Наиболее развернуто позиции сторон в споре филологов и философов были представлены на дискуссии в НЛО. После дискуссии философы жаловались на филологов: мы-де шли в гости с открытой душой, а нас встретили продуманной агрессией. Филологи сокрушались: как жаль, что философы сорвали намечавшийся интересный эксперимент - взять одно и то же литературное произведение и проанализировать его, чтобы читатель сам судил, у кого получилось интереснее. Впрочем, кажется, эксперимент не состоялся из-за того, что философы и филологи не смогли договориться об авторе, которого бы стоило взять для соревнования интеллектов и подходов.
Если судить по итоговому письменному тексту дискуссии, то скорее философы выглядят нападающей стороной.
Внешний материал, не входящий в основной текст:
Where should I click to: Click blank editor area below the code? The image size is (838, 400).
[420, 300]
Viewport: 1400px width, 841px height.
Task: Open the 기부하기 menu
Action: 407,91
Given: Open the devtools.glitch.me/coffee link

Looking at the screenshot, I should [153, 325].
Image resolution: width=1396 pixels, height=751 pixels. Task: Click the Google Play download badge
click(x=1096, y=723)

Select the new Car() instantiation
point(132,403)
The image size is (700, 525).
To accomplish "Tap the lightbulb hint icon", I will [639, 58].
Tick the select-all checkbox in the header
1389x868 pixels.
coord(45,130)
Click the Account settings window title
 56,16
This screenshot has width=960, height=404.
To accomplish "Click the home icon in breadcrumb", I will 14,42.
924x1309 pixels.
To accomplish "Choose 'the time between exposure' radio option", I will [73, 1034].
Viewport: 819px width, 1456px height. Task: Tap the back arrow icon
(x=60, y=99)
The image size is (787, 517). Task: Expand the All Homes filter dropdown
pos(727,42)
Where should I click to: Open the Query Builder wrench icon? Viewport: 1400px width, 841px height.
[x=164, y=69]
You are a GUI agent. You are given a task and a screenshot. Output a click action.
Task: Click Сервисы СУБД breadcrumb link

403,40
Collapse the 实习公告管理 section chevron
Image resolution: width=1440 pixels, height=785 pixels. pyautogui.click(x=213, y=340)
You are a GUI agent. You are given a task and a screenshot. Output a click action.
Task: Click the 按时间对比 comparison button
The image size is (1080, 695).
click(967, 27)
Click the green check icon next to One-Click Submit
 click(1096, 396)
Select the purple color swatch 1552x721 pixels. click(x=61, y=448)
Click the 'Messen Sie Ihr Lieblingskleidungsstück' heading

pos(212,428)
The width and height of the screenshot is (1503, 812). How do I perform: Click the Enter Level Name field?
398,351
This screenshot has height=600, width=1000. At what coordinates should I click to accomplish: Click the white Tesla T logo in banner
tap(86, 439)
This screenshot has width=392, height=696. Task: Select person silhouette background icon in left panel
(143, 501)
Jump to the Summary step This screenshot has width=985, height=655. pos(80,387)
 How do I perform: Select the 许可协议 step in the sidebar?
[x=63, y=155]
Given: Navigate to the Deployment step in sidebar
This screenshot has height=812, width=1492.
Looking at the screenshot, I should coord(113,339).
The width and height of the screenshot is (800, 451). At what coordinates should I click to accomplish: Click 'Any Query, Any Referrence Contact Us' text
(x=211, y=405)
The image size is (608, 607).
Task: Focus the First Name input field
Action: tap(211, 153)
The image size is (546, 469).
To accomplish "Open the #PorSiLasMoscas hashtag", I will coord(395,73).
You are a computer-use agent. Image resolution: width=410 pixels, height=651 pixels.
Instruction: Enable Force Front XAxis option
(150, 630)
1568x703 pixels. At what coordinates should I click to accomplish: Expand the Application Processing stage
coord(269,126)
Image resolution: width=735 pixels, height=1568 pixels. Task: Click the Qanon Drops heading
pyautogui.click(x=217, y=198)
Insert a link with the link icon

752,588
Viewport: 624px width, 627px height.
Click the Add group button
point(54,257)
Они обвиняют филологию в "безмыслии" или "скудомыслии", в рабском накопительстве знаний, противоположном "суверенному движению мысли", в том, что эта устарелая, музейная, жреческая наука притязает на хранение сакральных текстов и связанные с этим социальные привилегии. Ну ладно, говорили философы, так уж и быть, изучайте свои сакральные тексты, но не трогайте нашу современность, тут вам с вашим историко-культурным подходом делать нечего. Что вы можете понять в современных практиках письма и чтения, если вы и сами не умеете наслаждаться чтением и другим мешаете?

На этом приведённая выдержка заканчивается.